Revenu en décembre sur le site historique de Palmyre, en Syrie, le groupe terroriste Daech continue de détruire le patrimoine.

Cette semaine, l’Etat Islamique a encore frappé. Il a détruit deux célèbres monuments à Palmyre, au centre de la Syrie : le Tétrapyle et la façade du théâtre romain où le groupe terroriste avait effectué de nombreuses exécutions publiques. « Des sources locales nous ont informés que Daech a détruit le Tétrapyle, un monument de seize colonnes, et des photos satellites reçues de nos collègues de l’université de Boston montrent des dommages à la façade du théâtre romain », a confirmé Maamoun Abdoulkarim, conservateur des antiquités syriennes à l’AFP.

 

 

La destruction continue.

Daech avait été chassé de la cité historique en mars 2016 après plus d’un an d’occupation.
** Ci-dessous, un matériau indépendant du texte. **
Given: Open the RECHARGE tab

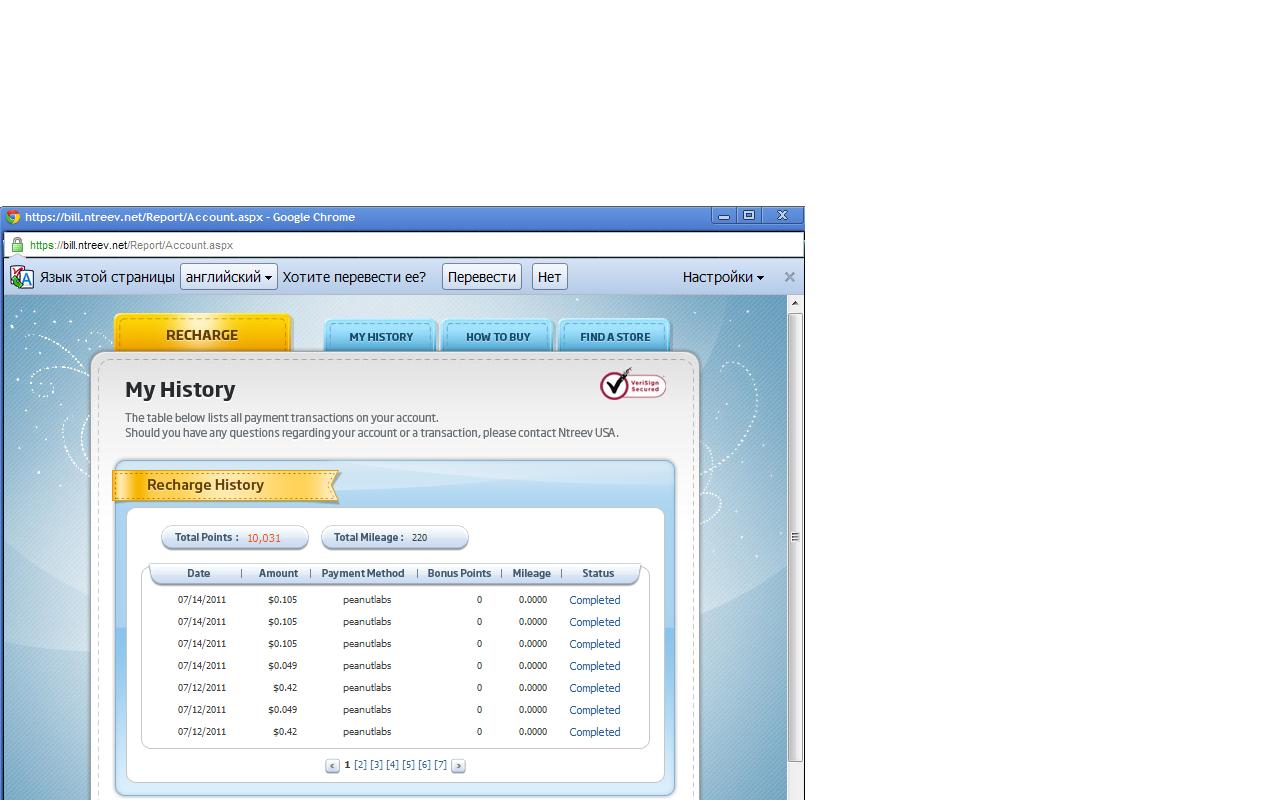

Les terroristes avaient déjà détruit une grande partie des vestiges, comme les statues ou les fresques qu’ils considéraient comme de « l’idolâtrie ». Avec les forces syriennes trop occupées à Alep ces derniers mois, le groupe en a profité pour assiéger de nouveau Palmyre en décembre dernier. « Ce nouveau coup porté au patrimoine culturel, quelques heures après que l’Unesco ait été informée d’une exécution massive dans l’ancien théâtre de Palmyre, montre combien le nettoyage culturel conduit par des extrémistes vise à la fois les vies humaines et les monuments historiques, afin de priver le peuple syrien de son passé et de son avenir », a réagi Irina Bokova, directrice générale de l’UNESCO dans un communiqué.